Selected extract –
────────
Master link to Frederick the Great posts and associated online links
mildred_of_midgard: (Default)

Casanova

[personal profile] mildred_of_midgard 2019-11-08 04:07 am (UTC)(link)
He was keeping a detailed diary of everything Fritz said in that first year largely so as to take notes and limit his chances of saying the wrong thing.

That is amazing and while I am sure it must have been stressful, I kind of love that detail. Holy cow.


It gets better! Casanova's memoirs provide an amazing example of what happens when you *don't* get a chance to study and it's pop quiz time! I'm going to quote at length from his memoirs here, because they're so readable, and he does a great job of conveying just how stressful it was.

When I got home I wrote a plain but respectful letter to the king, asking where and at what time I could introduce myself to him.

In two days I received a letter signed 'Frederick,' in which the receipt of my letter was acknowledged, and I was told that I should find his majesty in the garden of Sans-Souci at four o’clock.

As may be imagined I was punctual to my appointment. I was at Sans-Souci at three, clad in a simple black dress. When I got into the court-yard there was not so much as a sentinel to stop me, so I went on mounted a stair, and opened a door in front of me. I found myself in a picture-gallery, and the curator came up to me and offered to shew me over it.

“I have not come to admire these masterpieces,” I replied, “but to see the king, who informed me in writing that I should find him in the garden.”

“He is now at a concert playing the flute; he does so every day after dinner. Did he name any time?”

“Yes, four o’clock, but he will have forgotten that.”

“The king never forgets anything; he will keep the appointment, and you will do well to go into the garden and await him.”

I had been in the garden for some minutes when I saw him appear, followed by his reader and a pretty spaniel. As soon as he saw me he accosted me, taking off his old hat, and pronouncing my name. Then he asked in a terrible voice what I wanted of him. This greeting surprised me, and my voice stuck in my throat.

“Well, speak out. Are you not the person who wrote to me?”

“Yes, sire, but I have forgotten everything now. I thought that I should not be awed by the majesty of a king, but I was mistaken. My lord-marshal should have warned me.”

“Then he knows you? Let us walk. What is it that you want? What do you think of my garden?”

His enquiries after my needs and of his garden were simultaneous. To any other person I should have answered that I did not know anything about gardening, but this would have been equivalent to refusing to answer the question; and no monarch, even if he be a philosopher, could endure that. I therefore replied that I thought the garden superb.

“But,” he said, “the gardens of Versailles are much finer.”
────────
Collected data –
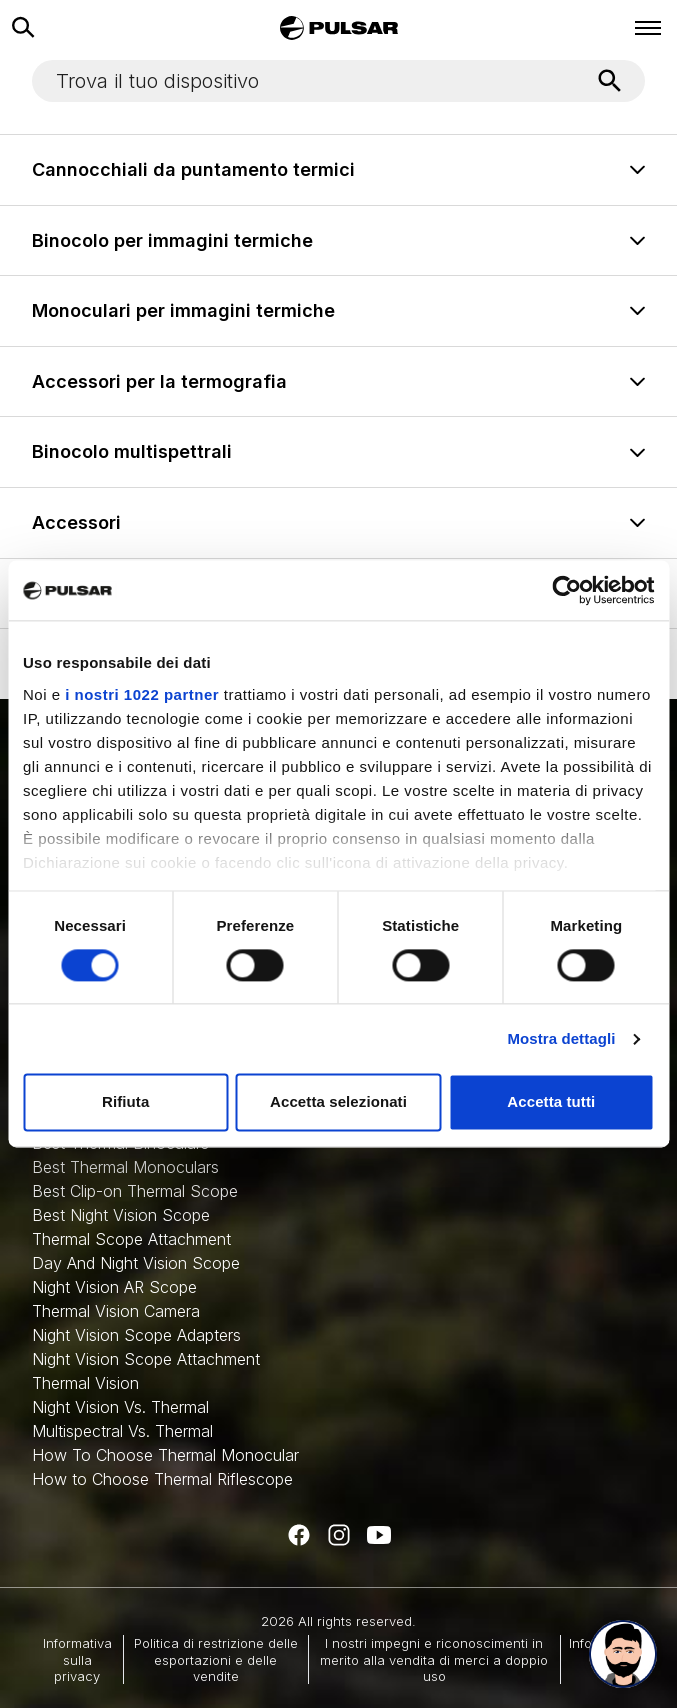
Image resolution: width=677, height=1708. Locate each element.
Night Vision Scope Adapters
────────
Tasks to carry out –
A. Translate this sentence from the Casanova passage into Spanish: "As may be imagined I was punctual to my appointment."
B. Extract, word for word, the portion of the Casanova passage from "It gets better!" up to and including "myself to him.".

Solved problems –
A. Como puede imaginarse, fui puntual a mi cita.

B.
It gets better! Casanova's memoirs provide an amazing example of what happens when you *don't* get a chance to study and it's pop quiz time! I'm going to quote at length from his memoirs here, because they're so readable, and he does a great job of conveying just how stressful it was.

When I got home I wrote a plain but respectful letter to the king, asking where and at what time I could introduce myself to him.